Re: [Bacula-devel] [Bacula-users] Improving job scheduling flexibility

SourceForge Headquarters 225 Broadway Suite 1600 San Diego, CA 92101 +1 (858) 454-5900

On Monday 25 February 2008 22.07:06 Arno Lehmann wrote:
> Hi,
>
> 25.02.2008 18:47, mar...@up... wrote:
> > In the message dated: Sat, 23 Feb 2008 12:40:43 +0100,
> > Kern Sibbald  used the subject line
> > 	<[Bacula-users] Improving job scheduling flexibility>
> > and wrote:
>
> ...
>
> > =>
> > => Finally Job Proximity is to allow a bit of overlap.  For example, if a
> > job has => been running 20 minutes or ran 20 minutes ago, you might want
> > to not apply => the rules.
> >
> > Could you elaborate on what this means to you a bit more?
> >
> > I see the distinction here being mainly in terms of jobs that take a
> > "long" time vrs a "short" time.

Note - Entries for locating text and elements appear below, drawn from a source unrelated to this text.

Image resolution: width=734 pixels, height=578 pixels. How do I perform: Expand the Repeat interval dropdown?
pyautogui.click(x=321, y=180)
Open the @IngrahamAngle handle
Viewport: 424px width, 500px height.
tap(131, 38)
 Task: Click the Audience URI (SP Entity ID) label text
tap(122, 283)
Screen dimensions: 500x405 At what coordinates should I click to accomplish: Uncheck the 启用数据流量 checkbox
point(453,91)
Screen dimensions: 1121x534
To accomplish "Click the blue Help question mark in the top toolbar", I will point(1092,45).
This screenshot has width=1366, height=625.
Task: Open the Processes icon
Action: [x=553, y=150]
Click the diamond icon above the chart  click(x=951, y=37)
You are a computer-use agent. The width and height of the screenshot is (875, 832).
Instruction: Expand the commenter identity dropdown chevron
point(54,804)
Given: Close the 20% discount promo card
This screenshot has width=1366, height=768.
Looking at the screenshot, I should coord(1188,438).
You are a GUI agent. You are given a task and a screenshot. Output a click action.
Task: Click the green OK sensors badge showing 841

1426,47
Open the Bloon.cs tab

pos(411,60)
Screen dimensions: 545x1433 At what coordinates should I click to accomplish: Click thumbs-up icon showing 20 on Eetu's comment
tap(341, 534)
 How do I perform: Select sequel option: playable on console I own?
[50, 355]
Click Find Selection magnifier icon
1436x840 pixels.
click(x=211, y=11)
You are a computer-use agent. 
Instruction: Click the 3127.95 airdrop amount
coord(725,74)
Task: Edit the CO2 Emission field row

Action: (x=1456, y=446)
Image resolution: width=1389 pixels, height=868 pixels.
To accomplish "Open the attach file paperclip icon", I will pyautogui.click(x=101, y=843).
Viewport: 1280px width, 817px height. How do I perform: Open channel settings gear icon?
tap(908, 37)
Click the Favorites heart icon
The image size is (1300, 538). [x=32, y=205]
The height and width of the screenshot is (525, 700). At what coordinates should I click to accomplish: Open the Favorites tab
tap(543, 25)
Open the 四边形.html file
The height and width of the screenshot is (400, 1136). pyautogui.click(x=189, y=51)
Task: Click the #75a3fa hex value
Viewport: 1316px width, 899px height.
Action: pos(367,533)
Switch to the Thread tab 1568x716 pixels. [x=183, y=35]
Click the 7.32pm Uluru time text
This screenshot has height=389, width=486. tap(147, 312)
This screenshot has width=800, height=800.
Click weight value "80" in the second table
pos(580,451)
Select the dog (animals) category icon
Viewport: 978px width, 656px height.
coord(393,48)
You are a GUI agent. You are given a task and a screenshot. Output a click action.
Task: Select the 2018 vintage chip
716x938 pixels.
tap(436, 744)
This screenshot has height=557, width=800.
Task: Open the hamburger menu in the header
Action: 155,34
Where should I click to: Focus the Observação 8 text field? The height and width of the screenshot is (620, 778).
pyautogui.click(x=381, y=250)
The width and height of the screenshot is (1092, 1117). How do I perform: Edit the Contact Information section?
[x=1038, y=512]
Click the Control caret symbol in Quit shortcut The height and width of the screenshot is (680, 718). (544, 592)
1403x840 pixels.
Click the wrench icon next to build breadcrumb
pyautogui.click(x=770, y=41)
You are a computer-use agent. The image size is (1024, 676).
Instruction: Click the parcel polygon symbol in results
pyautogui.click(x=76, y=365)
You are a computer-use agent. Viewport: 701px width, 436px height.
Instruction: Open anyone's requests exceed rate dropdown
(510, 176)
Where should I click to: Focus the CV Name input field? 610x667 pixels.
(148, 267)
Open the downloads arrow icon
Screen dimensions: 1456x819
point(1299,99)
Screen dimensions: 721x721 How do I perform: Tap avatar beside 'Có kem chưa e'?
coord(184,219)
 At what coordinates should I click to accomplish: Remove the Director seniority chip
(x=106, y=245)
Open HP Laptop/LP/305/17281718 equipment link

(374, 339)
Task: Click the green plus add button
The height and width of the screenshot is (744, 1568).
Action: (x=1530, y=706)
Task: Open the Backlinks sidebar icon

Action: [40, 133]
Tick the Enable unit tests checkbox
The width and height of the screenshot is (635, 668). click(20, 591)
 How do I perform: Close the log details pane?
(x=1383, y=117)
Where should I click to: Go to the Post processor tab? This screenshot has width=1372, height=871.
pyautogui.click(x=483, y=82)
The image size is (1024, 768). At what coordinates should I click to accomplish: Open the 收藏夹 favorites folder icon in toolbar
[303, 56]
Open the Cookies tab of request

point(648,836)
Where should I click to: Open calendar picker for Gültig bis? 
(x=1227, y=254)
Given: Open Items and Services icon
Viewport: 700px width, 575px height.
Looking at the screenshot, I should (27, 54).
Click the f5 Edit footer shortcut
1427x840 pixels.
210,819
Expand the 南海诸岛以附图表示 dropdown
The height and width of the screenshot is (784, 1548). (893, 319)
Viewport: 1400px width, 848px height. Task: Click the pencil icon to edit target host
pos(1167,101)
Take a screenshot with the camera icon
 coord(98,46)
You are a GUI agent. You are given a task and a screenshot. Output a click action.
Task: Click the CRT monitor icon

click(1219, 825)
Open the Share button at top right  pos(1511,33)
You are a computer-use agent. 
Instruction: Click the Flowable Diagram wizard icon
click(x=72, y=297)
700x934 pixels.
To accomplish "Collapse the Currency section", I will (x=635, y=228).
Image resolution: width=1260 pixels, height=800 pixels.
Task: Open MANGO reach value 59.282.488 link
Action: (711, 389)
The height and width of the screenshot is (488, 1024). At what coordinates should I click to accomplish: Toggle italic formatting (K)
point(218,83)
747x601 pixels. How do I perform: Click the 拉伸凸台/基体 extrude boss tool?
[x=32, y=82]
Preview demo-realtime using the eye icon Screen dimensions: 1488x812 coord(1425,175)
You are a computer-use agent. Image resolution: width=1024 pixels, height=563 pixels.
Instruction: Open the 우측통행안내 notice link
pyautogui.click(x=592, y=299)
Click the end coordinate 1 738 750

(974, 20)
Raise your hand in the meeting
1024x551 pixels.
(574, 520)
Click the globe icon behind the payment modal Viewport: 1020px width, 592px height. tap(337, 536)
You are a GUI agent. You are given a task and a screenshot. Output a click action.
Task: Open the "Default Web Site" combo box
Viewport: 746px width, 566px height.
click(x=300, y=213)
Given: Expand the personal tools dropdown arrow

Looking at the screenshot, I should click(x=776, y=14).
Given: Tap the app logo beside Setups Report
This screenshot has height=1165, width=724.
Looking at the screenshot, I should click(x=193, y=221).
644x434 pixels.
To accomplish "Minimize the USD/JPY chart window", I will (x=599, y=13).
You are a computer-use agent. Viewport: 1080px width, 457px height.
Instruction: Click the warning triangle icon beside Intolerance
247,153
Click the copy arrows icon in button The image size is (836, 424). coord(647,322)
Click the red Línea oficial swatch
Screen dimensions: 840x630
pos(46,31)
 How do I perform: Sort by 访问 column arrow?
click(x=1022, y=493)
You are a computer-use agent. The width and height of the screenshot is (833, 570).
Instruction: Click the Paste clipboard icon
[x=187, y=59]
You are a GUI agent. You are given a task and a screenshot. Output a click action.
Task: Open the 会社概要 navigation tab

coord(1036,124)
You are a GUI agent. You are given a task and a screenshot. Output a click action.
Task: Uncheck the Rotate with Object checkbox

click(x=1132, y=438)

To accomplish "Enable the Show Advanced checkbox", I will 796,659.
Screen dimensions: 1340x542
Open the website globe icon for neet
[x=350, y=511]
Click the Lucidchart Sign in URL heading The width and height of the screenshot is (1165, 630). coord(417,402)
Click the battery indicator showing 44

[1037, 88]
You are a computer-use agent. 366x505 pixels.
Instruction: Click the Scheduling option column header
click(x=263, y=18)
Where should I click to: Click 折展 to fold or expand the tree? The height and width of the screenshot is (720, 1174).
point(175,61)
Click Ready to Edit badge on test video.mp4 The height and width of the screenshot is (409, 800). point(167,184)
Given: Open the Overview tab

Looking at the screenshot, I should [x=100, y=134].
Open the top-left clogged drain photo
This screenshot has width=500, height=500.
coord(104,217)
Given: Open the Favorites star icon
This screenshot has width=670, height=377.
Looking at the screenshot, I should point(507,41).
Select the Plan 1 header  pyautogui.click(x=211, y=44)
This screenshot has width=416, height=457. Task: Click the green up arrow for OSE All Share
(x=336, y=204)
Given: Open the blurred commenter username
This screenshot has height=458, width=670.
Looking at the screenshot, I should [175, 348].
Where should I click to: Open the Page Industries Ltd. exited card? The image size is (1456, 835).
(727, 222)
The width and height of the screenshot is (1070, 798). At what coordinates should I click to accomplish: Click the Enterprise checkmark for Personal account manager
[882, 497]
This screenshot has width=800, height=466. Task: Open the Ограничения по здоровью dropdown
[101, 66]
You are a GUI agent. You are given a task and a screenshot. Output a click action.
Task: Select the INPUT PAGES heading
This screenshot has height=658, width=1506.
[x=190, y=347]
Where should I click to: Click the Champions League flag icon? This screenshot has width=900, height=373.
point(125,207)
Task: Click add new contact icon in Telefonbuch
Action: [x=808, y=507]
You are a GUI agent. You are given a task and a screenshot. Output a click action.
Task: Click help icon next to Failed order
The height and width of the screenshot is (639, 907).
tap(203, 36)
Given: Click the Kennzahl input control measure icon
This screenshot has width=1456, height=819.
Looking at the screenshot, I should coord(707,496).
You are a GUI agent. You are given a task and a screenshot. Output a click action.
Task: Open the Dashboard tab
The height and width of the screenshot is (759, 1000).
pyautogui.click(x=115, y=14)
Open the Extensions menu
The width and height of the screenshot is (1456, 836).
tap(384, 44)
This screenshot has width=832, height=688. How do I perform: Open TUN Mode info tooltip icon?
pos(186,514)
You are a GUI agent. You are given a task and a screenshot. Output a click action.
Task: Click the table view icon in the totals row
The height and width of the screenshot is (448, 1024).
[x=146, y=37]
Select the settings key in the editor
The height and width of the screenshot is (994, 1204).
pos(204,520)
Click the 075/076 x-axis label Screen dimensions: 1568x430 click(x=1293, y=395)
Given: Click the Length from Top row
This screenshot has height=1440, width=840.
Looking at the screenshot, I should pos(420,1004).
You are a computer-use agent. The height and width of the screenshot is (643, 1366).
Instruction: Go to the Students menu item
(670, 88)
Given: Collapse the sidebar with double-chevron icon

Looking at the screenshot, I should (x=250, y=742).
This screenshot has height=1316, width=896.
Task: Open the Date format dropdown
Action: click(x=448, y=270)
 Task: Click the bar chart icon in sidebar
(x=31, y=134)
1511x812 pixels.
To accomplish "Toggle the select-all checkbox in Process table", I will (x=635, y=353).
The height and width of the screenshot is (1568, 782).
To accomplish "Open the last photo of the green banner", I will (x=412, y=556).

If the entire job normally takes 30
> > minutes, I don't really care whether there's a duplicate, and it doesn't
> > matter to me if the duplicate starts 1 minute after the original or 29
> > minutes after.
> >
> > However, if the job normally takes 18 hours, then the conditions are very
> > different. In this case, I really, really, really don't want a duplicate
> > running if there's a lot of overlap--this would have a major effect on
> > disk loads on the client, on network traffic, and on disk/cpu/media
> > resource on the bacula server. However, if the original job is almost
> > near completion when the duplicate is launched, then I don't want to
> > cancel the duplicate. In this case, the reasoning is that canceling the
> > duplicate would result in a long window with no backups, in an effort to
> > close a small window of duplicate (simultaneous) backups running.
>
> That's a very important distinction, and Kerns proposal will work only
> if the one setting up the jobs correctly estimates the expected job
> run time. As such, it's a "good enough" solution IMO.
>
> > Here's a very complicated proposal, which will almost certainly be
> > rejected,
>
> Let's wait... I would vote for it :-)
>
> > that really leverages Bacula's database backend and gives a really
> > powerful feature:
> >
> > 	if the job historically takes over $DURATION [minutes|hours|days]
> > 	and the current job is at least $PERCENTAGE complete, then allow the
> > duplicate to run, otherwise kill the duplicate
> >
> > 		in this case, $DURATION would be determined from database stats,
> > 		as an average of previous runs of the same job at the same level.
> >
> > 		I could also see an algorithm that
> > 		gives more weight to the duration of the most recent backups if the
> > 		standard deviation of the average vrs. the most recent backups is
> > 		greater than a specified value. This is because a given backup is
> > 		more likely to take "almost as much" time as the most recent backup
> > 		of the same level than as much time as a much earlier backup.
> >
> > 		similarly, the $PERCENTAGE value could be expressed as a range,
> > 		incorporating the standard deviation in the backup duration
>
> Yes. Actually, I don't think this is so hard to get out of the
> catalog. Of course, I would need quite a number of attempts in SQL to
> get reasonable results, but still it should be possible with a
> reasonable amount of work invested.
>
> > [As an aside, I'd like to see this kind of predictive/AI capability put
> > into more of bacula, particularly in the scheduling. It would be
> > wonderful to use the historic records to allow bacula to schedule jobs
> > most efficiently, in a way similar to Amanda, rather than hard-coding
> > specific times in each job resource.]
>
> I also agree, though I find that in many cases, especially due to
> auditing requirements or scheduled removal to off-site storage, a
> fixed schedule for backups is required despite the easier setup with
> such an automatic scheduling. I would like to be able to express
> something like "job retention time = 8 months" "keep jobs = 6" and
> "job max interval = 5 weeks" /for full backups) and Bacula decides
> when to run full backups and which old ones to purge...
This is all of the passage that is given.